6b) Restart proxy stacks (systemd --user)

The run restarted:

container-proxyprod.service

It showed active (running) immediately after.

Why restart matters: if the proxy reads certs/chain from disk, it will keep the old material until you reload or restart.

2b) Restart Vault server container (systemd --user)

The run restarted:

container-vaultprod.service

It showed active (running) right away, but “running” is not the same as “ready to accept TLS connections.”

7) The TLS healthcheck failed (in this run)

Immediately after the restarts, the health check printed:

Error checking seal status: Get "https://127.0.0.1:22400/v1/sys/seal-status": read tcp 127.0.0.1:36828->127.0.0.1:22400: read: connection reset by peer

OpenSSL showed:

write:errno=104

The script still ended with:

[FULL ROTATE] mTLS FULL ROTATION COMPLETED.

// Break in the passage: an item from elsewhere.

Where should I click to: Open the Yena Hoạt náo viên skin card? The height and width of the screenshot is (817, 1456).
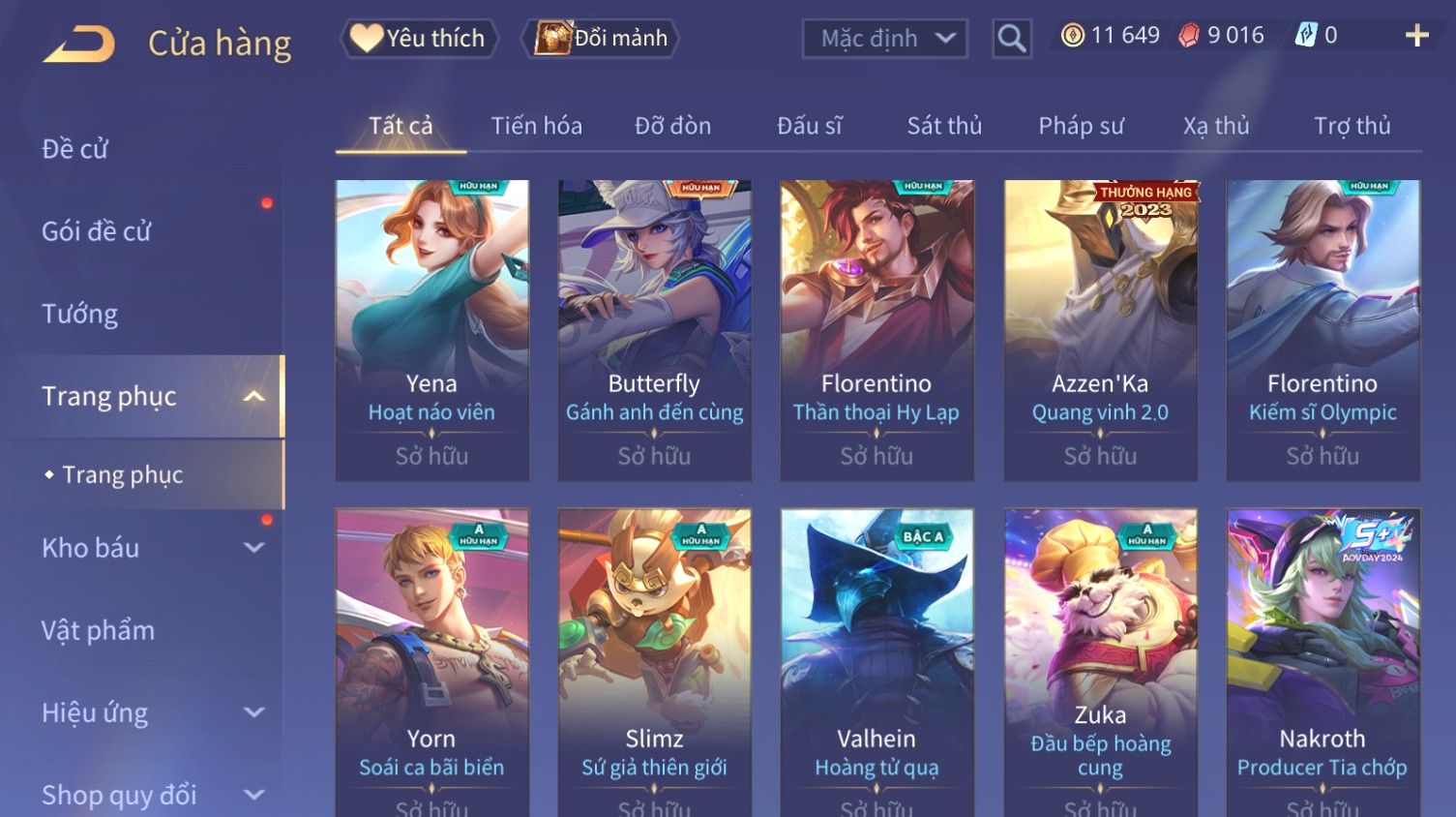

So: rotation steps completed, but the final “are we alive?” check caught a real failure at that moment.

What “connection reset” usually means here

At this exact point in the timeline (right after a container restart), common causes are:

Vault is still starting and the listener is not ready
Vault restarted and dropped the connection
TLS listener is up but misread key/cert/chain
something on localhost:22400 accepts and immediately closes

Operational takeaway: treat the healthcheck as the gate that tells you whether to intervene now.

Immediate response checklist (fast, low drama)

1) Add a short pause

sleep 20

2) Re-run the simplest Vault check

vault status

If it works, you validated: listener + auth + trust in one hit.

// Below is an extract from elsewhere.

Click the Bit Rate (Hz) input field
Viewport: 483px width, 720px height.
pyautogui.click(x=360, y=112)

3) If it still resets, check unit logs

sudo -u vaultprod journalctl --user -u container-vaultprod.service -e -n 120
sudo -u proxyprod journalctl --user -u container-proxyprod.service -e -n 120

4) Re-check TLS handshake with explicit SNI

openssl s_client -connect 127.0.0.1:22400 -servername vault.prod.privsec.ch -brief </dev/null | sed -n '1,20p'

The big lesson

Ordering is necessary but not sufficient. The rotation can be perfect and still fail because readiness after restart is a timing and stability problem.

The best hardening is not more steps. It is:

a short readiness delay
or a retry wrapper around the healthcheck

No new concepts, just a less racey end state.